··· Supplied information

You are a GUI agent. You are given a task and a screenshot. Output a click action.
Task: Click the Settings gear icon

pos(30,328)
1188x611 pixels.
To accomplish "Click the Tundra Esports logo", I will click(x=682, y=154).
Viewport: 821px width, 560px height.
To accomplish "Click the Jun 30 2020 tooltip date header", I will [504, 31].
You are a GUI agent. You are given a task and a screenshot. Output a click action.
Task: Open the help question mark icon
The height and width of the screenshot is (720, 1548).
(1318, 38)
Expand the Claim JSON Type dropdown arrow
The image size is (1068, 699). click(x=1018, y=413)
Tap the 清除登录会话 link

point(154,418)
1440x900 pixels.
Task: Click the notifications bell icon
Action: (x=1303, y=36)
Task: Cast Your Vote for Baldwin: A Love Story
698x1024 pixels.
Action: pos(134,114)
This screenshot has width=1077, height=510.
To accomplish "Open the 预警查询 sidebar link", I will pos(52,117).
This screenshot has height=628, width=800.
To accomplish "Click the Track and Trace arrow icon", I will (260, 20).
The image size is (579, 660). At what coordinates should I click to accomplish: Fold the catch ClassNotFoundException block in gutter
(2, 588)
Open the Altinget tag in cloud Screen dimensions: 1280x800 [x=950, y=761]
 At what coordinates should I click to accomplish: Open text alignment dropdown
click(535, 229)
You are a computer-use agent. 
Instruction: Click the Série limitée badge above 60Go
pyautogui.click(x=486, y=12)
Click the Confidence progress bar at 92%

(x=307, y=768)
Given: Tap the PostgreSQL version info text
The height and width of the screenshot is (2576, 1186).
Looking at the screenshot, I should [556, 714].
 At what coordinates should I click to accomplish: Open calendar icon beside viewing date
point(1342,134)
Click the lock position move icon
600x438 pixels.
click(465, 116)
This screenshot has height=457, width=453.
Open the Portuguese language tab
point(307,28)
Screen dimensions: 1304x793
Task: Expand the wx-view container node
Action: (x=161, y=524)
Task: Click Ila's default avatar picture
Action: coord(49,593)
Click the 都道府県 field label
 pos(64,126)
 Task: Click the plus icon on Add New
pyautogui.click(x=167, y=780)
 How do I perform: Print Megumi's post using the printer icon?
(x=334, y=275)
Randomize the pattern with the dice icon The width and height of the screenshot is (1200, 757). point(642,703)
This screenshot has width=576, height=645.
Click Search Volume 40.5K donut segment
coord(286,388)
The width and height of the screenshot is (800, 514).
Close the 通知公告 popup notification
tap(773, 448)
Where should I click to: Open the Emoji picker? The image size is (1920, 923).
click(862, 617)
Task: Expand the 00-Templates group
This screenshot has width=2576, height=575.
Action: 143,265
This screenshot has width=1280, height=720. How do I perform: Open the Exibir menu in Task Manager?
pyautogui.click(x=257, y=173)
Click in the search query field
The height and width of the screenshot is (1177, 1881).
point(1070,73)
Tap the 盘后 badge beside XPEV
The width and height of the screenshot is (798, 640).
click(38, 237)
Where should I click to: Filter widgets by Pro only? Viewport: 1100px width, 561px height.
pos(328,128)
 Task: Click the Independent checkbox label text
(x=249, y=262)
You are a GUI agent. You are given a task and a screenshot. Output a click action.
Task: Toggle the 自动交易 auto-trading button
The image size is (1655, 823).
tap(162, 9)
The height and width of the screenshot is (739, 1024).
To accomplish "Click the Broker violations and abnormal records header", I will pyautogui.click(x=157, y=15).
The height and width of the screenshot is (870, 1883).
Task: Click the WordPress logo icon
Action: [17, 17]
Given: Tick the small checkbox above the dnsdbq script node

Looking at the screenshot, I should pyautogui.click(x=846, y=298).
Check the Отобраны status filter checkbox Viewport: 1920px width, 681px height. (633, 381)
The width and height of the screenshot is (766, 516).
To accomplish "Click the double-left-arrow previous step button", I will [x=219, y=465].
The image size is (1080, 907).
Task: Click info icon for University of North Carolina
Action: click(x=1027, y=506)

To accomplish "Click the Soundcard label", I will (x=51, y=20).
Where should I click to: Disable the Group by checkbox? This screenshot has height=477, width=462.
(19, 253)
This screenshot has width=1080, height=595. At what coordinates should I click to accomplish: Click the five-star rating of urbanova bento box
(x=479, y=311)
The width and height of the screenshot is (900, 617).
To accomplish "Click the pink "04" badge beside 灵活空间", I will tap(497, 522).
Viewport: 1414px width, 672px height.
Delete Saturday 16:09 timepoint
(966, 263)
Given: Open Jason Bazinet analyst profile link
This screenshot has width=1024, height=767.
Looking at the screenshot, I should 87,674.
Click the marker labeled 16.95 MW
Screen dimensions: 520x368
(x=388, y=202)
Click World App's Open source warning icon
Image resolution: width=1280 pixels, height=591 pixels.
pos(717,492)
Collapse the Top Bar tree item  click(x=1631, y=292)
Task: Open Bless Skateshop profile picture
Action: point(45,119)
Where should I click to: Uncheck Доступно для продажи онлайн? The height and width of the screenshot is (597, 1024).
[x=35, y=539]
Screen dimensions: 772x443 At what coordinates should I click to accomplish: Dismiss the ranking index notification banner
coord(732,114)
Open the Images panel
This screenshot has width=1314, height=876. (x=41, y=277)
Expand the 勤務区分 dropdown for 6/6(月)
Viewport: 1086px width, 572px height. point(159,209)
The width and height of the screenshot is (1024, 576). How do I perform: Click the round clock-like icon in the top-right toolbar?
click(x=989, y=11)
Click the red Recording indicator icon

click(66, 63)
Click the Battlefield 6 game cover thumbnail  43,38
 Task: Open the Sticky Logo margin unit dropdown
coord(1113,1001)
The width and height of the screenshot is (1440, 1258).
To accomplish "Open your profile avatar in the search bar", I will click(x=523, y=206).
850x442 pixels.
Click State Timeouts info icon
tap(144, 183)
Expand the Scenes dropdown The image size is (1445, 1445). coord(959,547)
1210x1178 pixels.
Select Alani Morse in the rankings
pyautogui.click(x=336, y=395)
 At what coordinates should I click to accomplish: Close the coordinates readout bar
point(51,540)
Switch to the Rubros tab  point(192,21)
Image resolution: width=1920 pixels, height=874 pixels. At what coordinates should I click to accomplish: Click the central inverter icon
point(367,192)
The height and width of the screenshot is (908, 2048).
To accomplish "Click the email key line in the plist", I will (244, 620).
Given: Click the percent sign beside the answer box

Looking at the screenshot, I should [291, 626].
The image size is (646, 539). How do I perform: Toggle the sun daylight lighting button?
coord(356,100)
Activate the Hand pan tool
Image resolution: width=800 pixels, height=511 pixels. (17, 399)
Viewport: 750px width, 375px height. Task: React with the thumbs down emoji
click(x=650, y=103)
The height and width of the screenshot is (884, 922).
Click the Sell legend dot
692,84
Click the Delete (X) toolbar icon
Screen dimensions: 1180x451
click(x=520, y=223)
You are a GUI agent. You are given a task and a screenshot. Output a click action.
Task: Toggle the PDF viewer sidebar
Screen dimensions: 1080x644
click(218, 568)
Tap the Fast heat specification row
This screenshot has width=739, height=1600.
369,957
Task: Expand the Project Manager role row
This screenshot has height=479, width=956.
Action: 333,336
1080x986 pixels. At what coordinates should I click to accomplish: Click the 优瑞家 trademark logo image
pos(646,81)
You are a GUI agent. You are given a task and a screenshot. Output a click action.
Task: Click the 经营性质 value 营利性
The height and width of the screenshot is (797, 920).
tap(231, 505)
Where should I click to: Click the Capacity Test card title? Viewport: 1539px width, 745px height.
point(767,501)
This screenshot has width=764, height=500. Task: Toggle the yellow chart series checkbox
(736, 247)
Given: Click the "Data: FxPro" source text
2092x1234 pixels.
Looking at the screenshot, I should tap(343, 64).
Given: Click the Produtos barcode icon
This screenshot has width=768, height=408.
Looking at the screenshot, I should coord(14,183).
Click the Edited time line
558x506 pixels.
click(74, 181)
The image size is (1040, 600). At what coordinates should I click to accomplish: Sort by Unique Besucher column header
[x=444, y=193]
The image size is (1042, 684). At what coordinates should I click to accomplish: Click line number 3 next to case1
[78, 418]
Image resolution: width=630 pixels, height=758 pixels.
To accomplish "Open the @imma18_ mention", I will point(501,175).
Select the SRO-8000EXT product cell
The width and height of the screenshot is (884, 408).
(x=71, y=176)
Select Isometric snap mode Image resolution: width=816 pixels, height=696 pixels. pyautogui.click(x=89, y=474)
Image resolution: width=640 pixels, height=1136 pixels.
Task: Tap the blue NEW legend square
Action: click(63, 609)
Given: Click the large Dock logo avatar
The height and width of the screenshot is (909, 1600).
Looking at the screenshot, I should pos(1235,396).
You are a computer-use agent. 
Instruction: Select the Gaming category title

······

## Directions
Your answer should be a single number: how many lines of the material contain "sidebar".

## Task response
2